* **RECORDS FOR THE TASK**:
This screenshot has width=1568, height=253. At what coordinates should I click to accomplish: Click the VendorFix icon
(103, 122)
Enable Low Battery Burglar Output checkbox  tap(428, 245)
...
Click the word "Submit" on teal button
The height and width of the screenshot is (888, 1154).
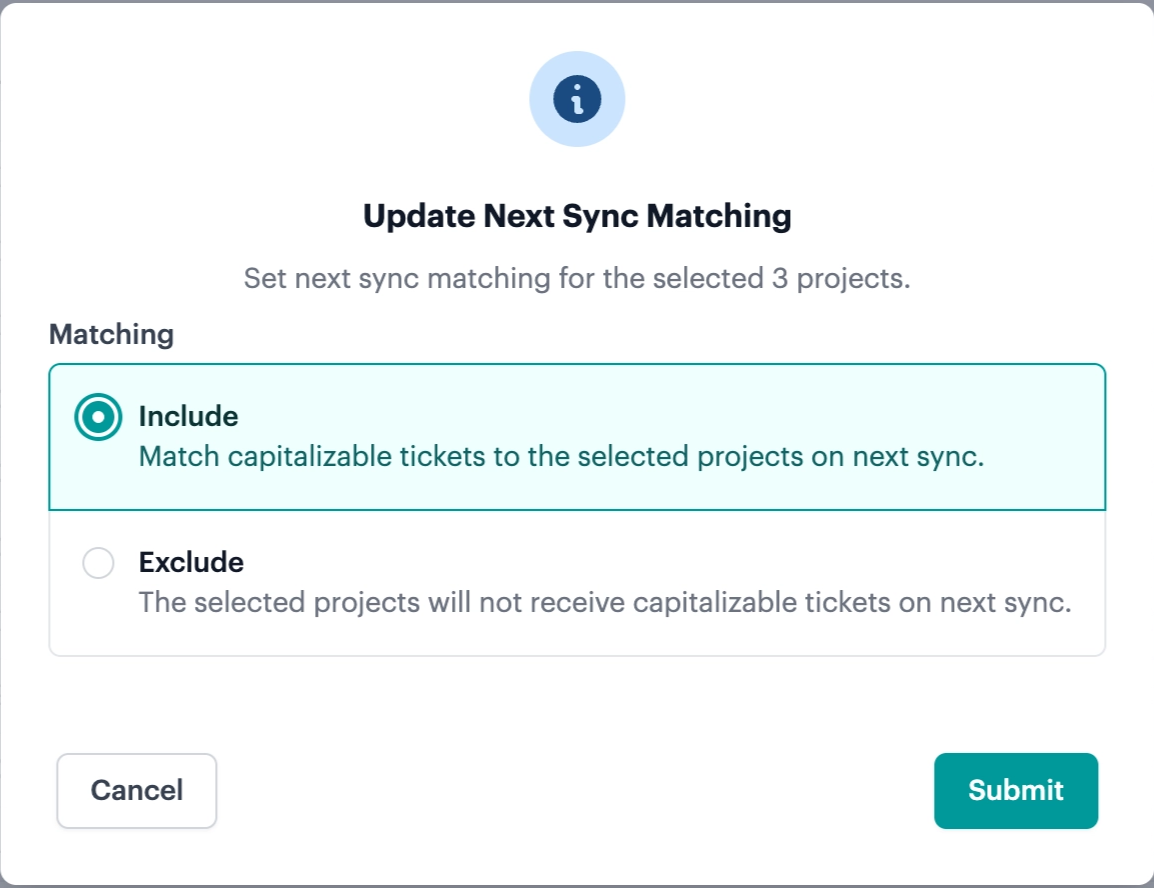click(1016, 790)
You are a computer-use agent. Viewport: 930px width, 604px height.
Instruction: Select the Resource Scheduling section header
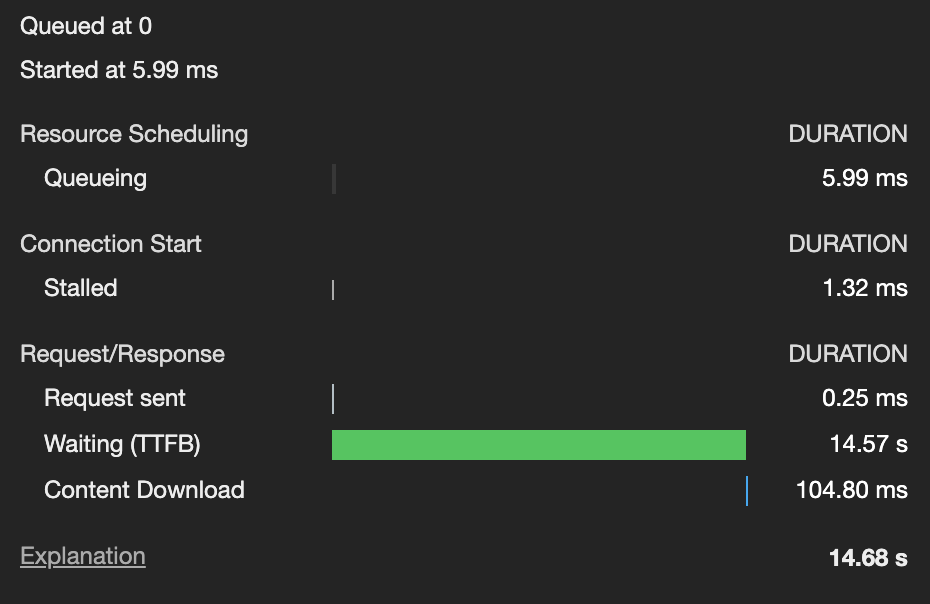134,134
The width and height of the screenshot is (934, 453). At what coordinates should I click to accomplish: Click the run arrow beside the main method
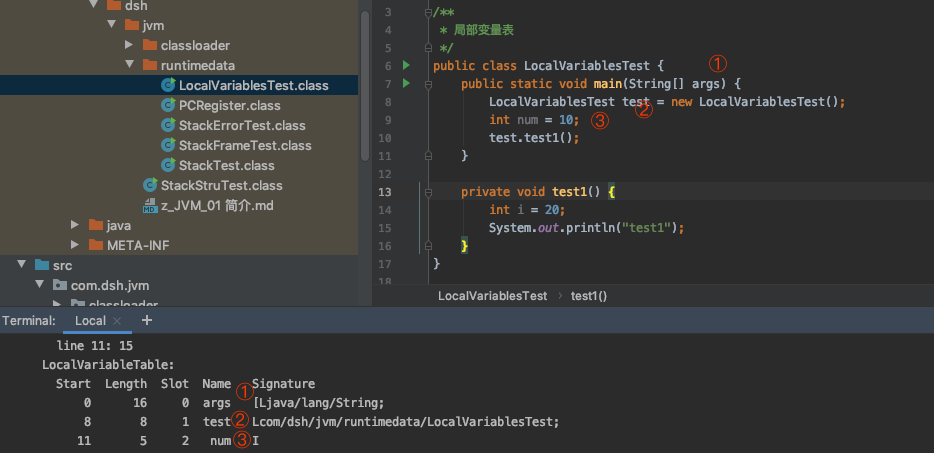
* * *
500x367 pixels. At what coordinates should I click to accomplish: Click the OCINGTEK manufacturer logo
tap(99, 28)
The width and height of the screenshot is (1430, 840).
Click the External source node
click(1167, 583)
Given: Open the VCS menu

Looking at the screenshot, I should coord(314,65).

* **AIM**: Identify every line in the data above that contains the word "screenshot", and copy each one in full.

* **RIGHT ANSWER**:
This screenshot has width=1568, height=253. At what coordinates should I click to accomplish: Click the VendorFix icon
The height and width of the screenshot is (888, 1154).
The width and height of the screenshot is (934, 453). At what coordinates should I click to accomplish: Click the run arrow beside the main method
The width and height of the screenshot is (1430, 840).
Looking at the screenshot, I should coord(314,65).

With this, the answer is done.